В целом можно сделать вывод, что в Европе немцы боролись с партизанами теми же методами, что и на оккупированных советских территориях. На Балканах, как и в России, начиная с конца 1943 года основными способами активной борьбы с партизанами тогда, когда немцы не могли выделить крупные соединения полевых войск, стали охотничьи или егерские команды. Как пишут Ланц и Гейссер, «личный состав таких частей обычно состоял из молодых и опытных ветеранов немецких кампаний на других фронтах. Хорошо подготовленные физически и обученные жить в дикой природе в течение длительного периода времени, егеря мало зависели от колонн с припасами и могли преследовать партизан, зачастую обремененных ранеными, семьями и пожитками, в самых недоступных районах.
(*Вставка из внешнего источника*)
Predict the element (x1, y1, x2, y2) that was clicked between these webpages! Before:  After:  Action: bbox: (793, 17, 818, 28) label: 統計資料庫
Если этого требовала ситуация, егеря надевали на себя гражданскую одежду, маскируясь под четников или партизан, чтобы ближе подобраться к осторожному противнику. Если они выходили на большие силы повстанцев, части егерей, редко превышавшие по силе отделение, начинали наблюдать за ними и информировать об этом батальон или другие вышестоящие штабы. Ожидая подкрепления, они пытались получить дополнительные сведения о силе и диспозиции повстанцев. Хотя они и проводили успешные мелкомасштабные операции, частей егерей было слишком немного, чтобы они могли решающим образом повлиять на исход кампании против повстанцев». Они же отмечают, подтверждая правоту И.Г. Старинова, в 1944 году успевшему помочь Тито в организации минной войны на Балканах, что больше всего беспокойства немцам доставляли партизанские мины. Как англичане и американцы, так и русские поставили балканским партизанам значительное число противотанковых мин с неметаллической оболочкой, которые трудно было обнаружить. Они выводили из строя немецкие автомашины, а уцелевшие солдаты часто становились жертвами партизанских засад.
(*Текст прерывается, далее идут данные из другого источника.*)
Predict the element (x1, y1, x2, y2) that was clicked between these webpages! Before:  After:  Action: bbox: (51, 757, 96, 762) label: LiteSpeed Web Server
Бывший командующий немецкими войсками на Балканах Л. Рендулич в послевоенных мемуарах оправдывал взятие заложников: «Среди других форм преследования “домашних партизан” репрессии против населения рассматривались солдатами как нечто самое отвратительное. Но никаких других средств для прекращения или по крайней мере для ослабления поддержки партизан со стороны населения, кроме допускаемого международным правом взятия заложников, не было. Если немецкие солдаты продолжали погибать от действия партизан, заложников расстреливали. Как правило, заложников брали из тех слоев населения, которые симпатизировали партизанам, а также среди лиц, заподозренных в том, что они сами являются партизанами. Таким образом, население вполне сознавало ту опасность, которой оно само себя подвергало. Число диверсий благодаря этим мерам значительно уменьшилось, хотя, разумеется, прекратить их окончательно не удалось. Без этой меры, вызванной инстинктом самосохранения, масштабы партизанской войны стали бы поистине безграничными и привели бы немецкие войска к еще большим потерям. Бесспорно, что убийство невинных людей является противоестественным. Но ведь и немецкие солдаты, убитые партизанами столь противозаконным и коварным способом, были в равной степени невинными жертвами. Другого выхода из конфликта между человечностью и военной необходимостью не могло и быть».
Особую ожесточенность партизанской войны в Италии, как и в Югославии, придавало то, что в стране фактически шла гражданская война между двумя итальянскими правительствами, королевским и республиканским, между коммунистами, игравшими ведущую роль в партизанском движении, и фашистами. По некоторым оценкам, после победы в Италии партизаны убили более 50 тыс. сторонников Муссолини, которого они расстреляли в последние дни войны.